La Rioja

Europa en el alero

Se reúnen los líderes de los cuatro grandes países de la Unión Europea, descartado ya del club por voluntad propia el Reino Unido. Los jefes de gobierno de Alemania, Italia y España, más el presidente de la República Francesa, tienen sobre la mesa la papeleta de devolver a la UE el respeto perdido, dentro y fuera de sus fronteras. Si desde el otro lado del canal de la Mancha los británicos no podían dar una señal más clara de desdén, ahora hay al otro lado del Atlántico una nueva administración norteamericana que no sólo ningunea a la Unión, sino que labora descaradamente por estimular la disidencia en su seno y el abandono de cuantos más países miembros mejor. Ante semejantes desafíos, y lejos de mostrar la cohesión que el caso exigiría, la UE da señales de debilidad, y entre sus integrantes menos comprometidos, y aun en amplios sectores del electorado de los países más militantes, cunde un euroescepticismo letal.

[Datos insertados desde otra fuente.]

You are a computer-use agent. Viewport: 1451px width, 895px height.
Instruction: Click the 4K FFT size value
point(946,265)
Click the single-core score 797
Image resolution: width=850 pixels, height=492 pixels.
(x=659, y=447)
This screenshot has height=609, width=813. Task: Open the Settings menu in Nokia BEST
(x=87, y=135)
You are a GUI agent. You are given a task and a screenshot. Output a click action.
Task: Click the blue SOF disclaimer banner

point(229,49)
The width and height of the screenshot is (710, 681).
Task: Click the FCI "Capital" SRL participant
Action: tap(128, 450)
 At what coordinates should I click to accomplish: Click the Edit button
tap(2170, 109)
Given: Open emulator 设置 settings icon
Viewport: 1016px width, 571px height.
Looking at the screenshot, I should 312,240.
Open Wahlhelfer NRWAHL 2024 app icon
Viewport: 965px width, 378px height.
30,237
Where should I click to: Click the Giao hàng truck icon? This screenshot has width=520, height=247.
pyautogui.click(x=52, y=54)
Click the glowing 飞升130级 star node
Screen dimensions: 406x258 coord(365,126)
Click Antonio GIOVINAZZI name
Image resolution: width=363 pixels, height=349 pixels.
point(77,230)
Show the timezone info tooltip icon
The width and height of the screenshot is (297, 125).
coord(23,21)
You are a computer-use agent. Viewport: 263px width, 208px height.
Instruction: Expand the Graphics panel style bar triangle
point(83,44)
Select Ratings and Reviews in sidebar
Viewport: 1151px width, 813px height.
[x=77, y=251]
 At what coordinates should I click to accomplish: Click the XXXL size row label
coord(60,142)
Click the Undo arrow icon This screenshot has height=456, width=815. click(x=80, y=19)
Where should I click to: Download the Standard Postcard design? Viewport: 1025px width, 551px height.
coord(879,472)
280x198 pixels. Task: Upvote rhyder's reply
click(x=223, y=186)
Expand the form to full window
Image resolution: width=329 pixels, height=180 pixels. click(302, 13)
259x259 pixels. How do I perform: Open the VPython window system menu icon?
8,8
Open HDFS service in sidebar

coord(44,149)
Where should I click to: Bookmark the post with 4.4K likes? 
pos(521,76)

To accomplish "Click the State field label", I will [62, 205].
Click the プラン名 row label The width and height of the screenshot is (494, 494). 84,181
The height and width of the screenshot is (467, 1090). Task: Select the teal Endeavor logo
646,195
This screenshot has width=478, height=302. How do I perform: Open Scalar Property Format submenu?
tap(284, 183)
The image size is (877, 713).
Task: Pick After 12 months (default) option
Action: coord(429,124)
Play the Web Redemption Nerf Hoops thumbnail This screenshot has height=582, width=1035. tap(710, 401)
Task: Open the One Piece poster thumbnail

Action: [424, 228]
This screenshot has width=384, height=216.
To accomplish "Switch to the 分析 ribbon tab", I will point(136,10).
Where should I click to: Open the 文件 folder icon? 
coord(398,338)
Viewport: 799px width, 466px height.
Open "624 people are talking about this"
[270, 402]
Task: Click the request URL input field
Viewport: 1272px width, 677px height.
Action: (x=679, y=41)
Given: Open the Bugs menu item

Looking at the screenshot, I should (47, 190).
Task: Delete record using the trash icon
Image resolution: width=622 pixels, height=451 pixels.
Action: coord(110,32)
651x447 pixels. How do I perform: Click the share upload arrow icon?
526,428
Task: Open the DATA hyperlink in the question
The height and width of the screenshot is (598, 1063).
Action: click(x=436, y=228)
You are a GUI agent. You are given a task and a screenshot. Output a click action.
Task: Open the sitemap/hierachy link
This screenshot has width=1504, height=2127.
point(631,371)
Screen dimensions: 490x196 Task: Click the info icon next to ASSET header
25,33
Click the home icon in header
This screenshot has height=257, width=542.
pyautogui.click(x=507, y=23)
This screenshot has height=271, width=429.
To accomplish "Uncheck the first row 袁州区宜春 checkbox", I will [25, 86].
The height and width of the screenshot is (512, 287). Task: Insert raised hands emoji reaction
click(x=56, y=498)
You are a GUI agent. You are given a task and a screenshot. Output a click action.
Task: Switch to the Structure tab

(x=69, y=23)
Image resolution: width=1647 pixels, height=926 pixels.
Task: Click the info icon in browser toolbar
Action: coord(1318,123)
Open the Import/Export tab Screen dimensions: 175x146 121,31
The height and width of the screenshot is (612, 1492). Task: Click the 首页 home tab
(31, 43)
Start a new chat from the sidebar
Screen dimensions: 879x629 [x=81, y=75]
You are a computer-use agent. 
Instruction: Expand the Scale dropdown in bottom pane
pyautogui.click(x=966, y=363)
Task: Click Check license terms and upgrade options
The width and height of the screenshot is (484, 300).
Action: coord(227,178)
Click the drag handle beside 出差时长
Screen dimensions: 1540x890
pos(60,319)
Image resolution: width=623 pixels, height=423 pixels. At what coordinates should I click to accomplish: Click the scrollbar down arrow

La situación es tan precaria que el llamado eje franco-alemán, que desde hace décadas es la columna vertebral de la organización supranacional europea, se revela insuficiente para mantener en pie el edificio, y ha de recabar la participación y el concurso de Italia y España, los dos grandes países mediterráneos. Y esto, que podría ser una buena noticia, en tanto que desplaza el centro de gravedad de la construcción europea hacia ese sur a menudo postergado y hasta ridiculizado por los socios centrales, no invita sin embargo a abrigar el menor optimismo, porque no hay en esa mesa nadie con la capacidad de impulsar la respuesta firme y vigorosa que la coyuntura demanda.

Un presidente francés amortizado; una canciller alemana que ha de someterse dentro de nada a las urnas, en la elección más difícil de su carrera; un primer ministro italiano interino, en tanto se despeja la situación política de su país; y un presidente del gobierno español en minoría parlamentaria. Ese es el nada estimulante y nada esperanzador sanedrín de la Unión, el comité ejecutivo de esta Europa puesta en entredicho y asediada a una sola vez por sus más temibles enemigos. Del cuarteto, la posición más sólida es paradójicamente la de Mariano Rajoy, a quien tantos daban por muerto hace un año. Pero se trata de una solidez engañosa, porque depende de la ineptitud de su oposición, y en cualquier caso sólo le otorga margen de maniobra para resistir y defender su posición en el palacio de la Moncloa.

Habrá que esperar a las elecciones francesas, alemanas e italianas para saber si Europa puede construir el liderazgo que necesita para salir de ésta. En función de lo que en esos países digan las urnas, el ambicioso proyecto de Schuman y Monnet saldrá adelante o se deshará, triste y fatídicamente, en un vulgar espacio de libre circulación de mercancías.